Я сидел на скамейке в симпатичном дворике. По бокам стояли два пятиэтажных дома. Дворик почти тонул в зарослях цветущей сирени. В нескольких метрах от меня страшным пронзительным голосом выла качель. Трое девчонок, лет 7-8 с восторгом и удовольствием извлекали из нее эти скрипучие звуки - «Ии-и-ы-ы, иии-ыы, ии-и-ы-ы, …» Девчонки были похожи на искры, которые вылетают из глаз, когда по неосторожности или по невнимательности треснешься головой обо что-нибудь твердое со всей дури.
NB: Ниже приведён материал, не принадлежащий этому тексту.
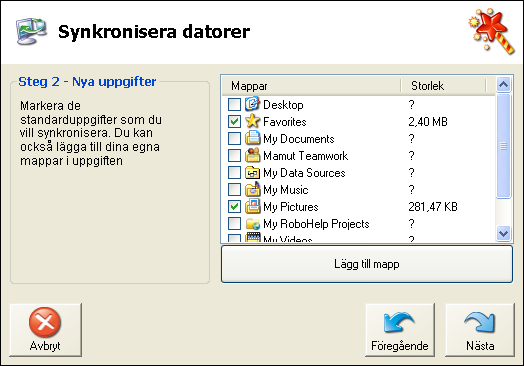The width and height of the screenshot is (524, 366).
Task: Click the Mamut Teamwork folder icon
Action: pos(252,155)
Все три девчонки были одеты в вещи ядовито ярких цветов и оттенков: куртки, колготки, кроссовки, при этом ни один цвет не повторялся. Цвета не только не сочетались друг с другом, а даже как будто исключали друг друга, как нечто абсолютно невозможное совмещению. Подчеркивали всю эту цветастую вакханалию разноцветные банты. На голове у одной девчушки был желтый и красный бант, у другой - желтый и зеленый. На голове у третьей, бантов не было, но вся голова была увешана разноцветными заколками, то с разноцветными перышками, то с кусочками меха, или просто щедро усыпанными какими-то блесками и бусинками, то и дело поблескивавшими на солнце.
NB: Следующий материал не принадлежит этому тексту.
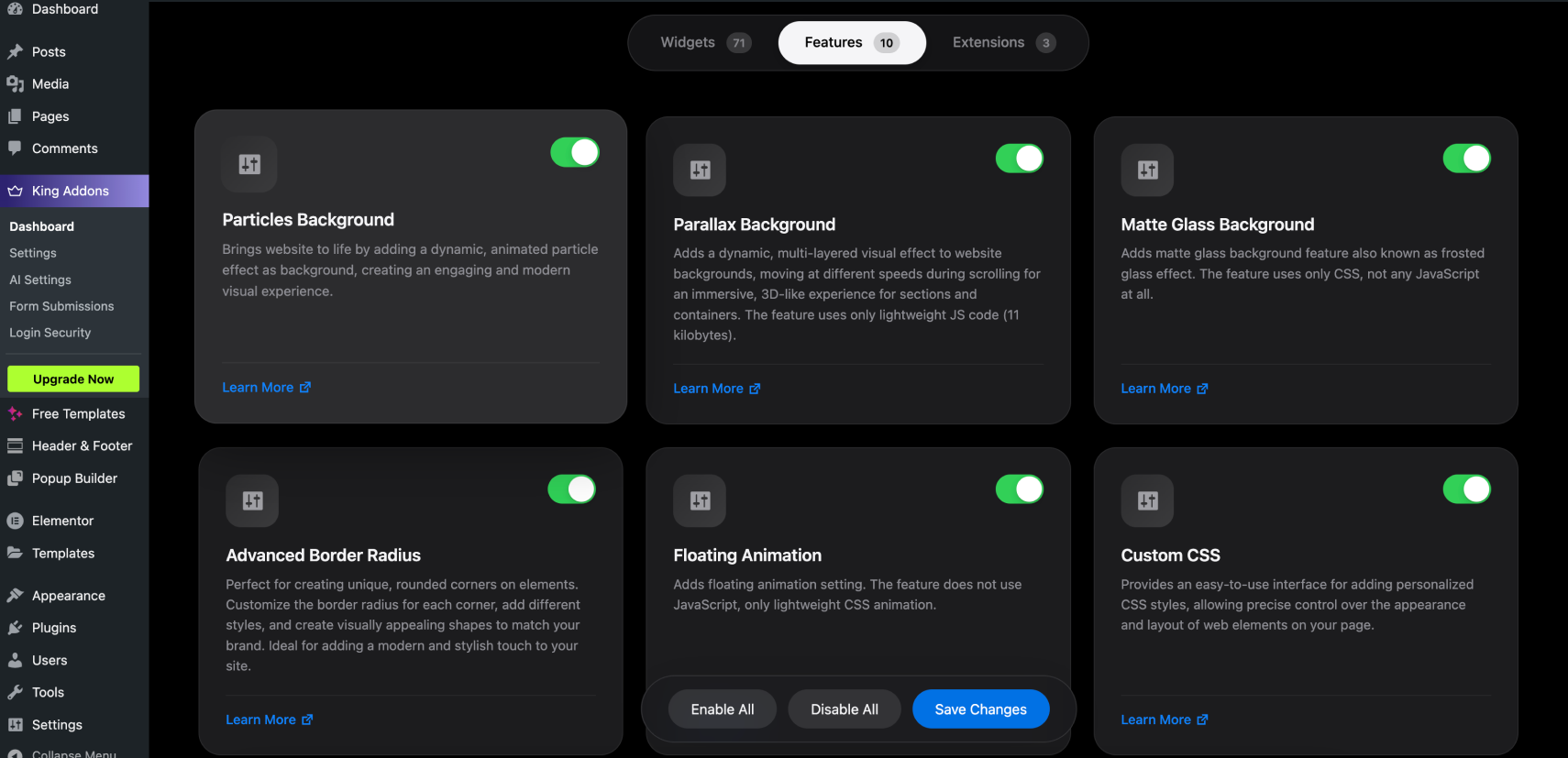Click the Free Templates sparkle icon

tap(15, 414)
Девчонки вились вокруг качели, как разноцветные колибри вокруг гигантского цветка. Однако, через несколько минут наблюдения за ними, в голову мне пришел удивительный вывод. Если смотреть на все происходящее вместе, то есть, трех неугомонных девчонок, качели,  то, что они с ними вытворяли, и сочетание звуков качели с их щебечущим звонким смехом. В общем, весь этот безумный компот выглядел, на удивление, весьма гармонично. Вот только стоявшие за качелями четыре ржавых мусорных бака портили почти идеальный пейзаж. В руке у меня была открытая банка холодного пива, рядом на скамейке стояла вторая - полная и холодная. Я смотрел на цветущую сирень, слегка качавшуюся, словно на неторопливых волнах, и разносившую по двору аромат своих цветов; смотрел на уже понравившуюся цветозвуковую вакханалию вокруг качели.
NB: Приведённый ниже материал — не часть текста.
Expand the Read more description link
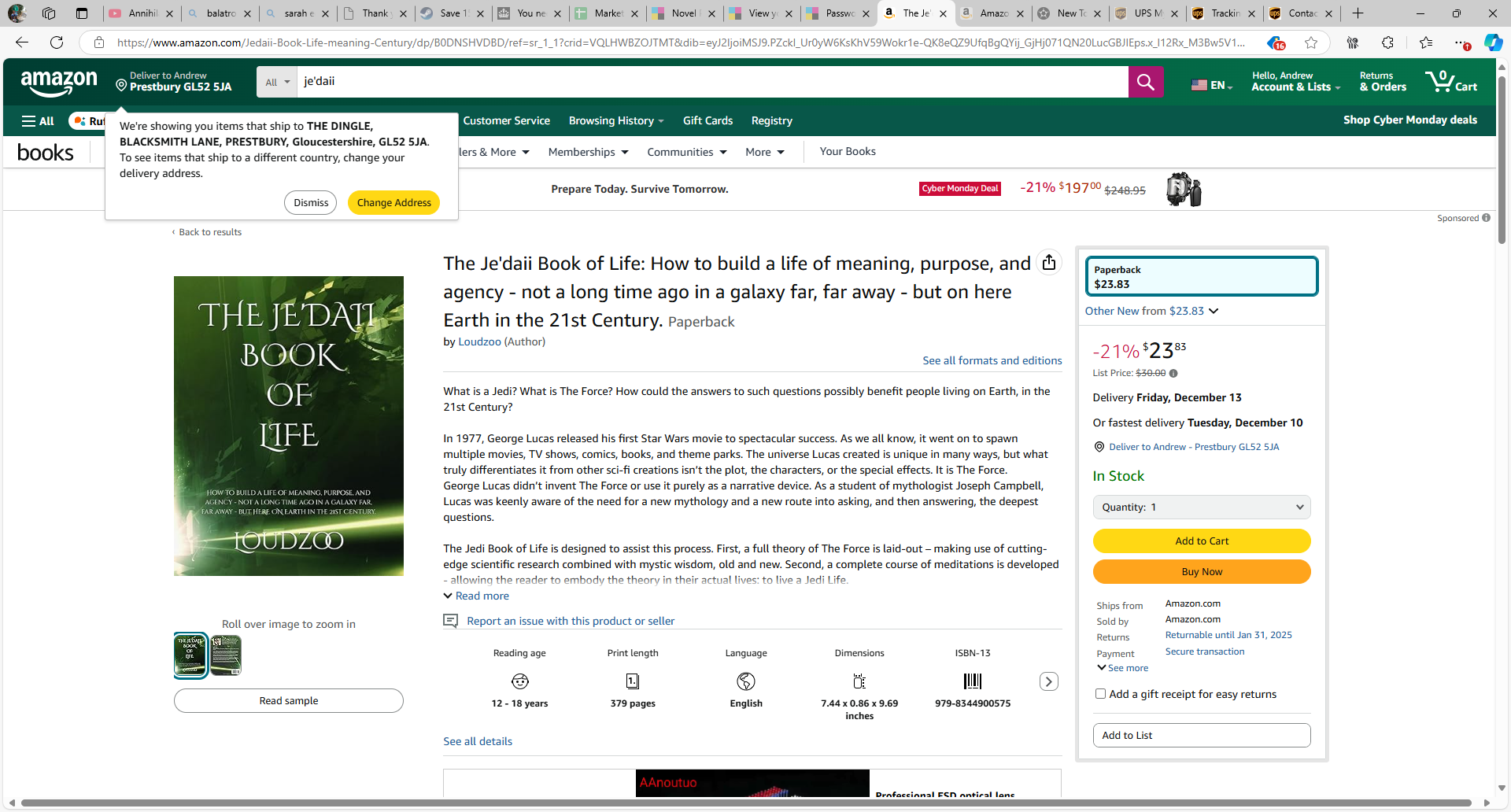(x=482, y=596)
Солнышко слегка припекало, но легкий ветерок не забывал время от времени уносить излишнее тепло и приносить свежую порцию запаха цветущей сирени. По-моему только одна мысль могла прийти в такой ситуации.  Она и пришла.  «Жизнь прекрасна! Прекрасна просто так, прекрасна сама по себе. И чтобы быть счастливым нужно всего лишь научиться быть частью этой прекрасной жизни. Этой, а никакой-нибудь другой. Вот жаль только, что это так редко получается…». 
-  Здравствуйте, – нежданно-негаданно оборвал мой мыслительный процесс какой-то бомж. Он стоял в метре от меня и стеснительно улыбался. На нем была кожаная куртка, на несколько размеров больше, чем следовало. Было видно, что куртка была не плохая, но слишком уж изношенная. Рукава были закатаны, наверное, почти вдвое, а там, где у ее первого владельца должны были начинаться колени, у моего незваного собеседника начинались ботинки. На голове у него была маленькая вязанная синяя шапочка, тоже весьма потрепанная и заштопанная в паре мест. Я посмотрел на него, пытаясь вложить в свой взгляд всю неприязнь и брезгливость, какую только мог, наивно полагая, что этого будет достаточно, чтобы снова остаться наедине со своими мыслями. Бомж то ли не понял меня, то ли на это и рассчитывал.
- Вы звали меня! – радостно продолжил он наше неожиданное общение.
- ???
- Меня зовут Эх. Наверное, вы тоже думаете, что у меня очень странное имя ?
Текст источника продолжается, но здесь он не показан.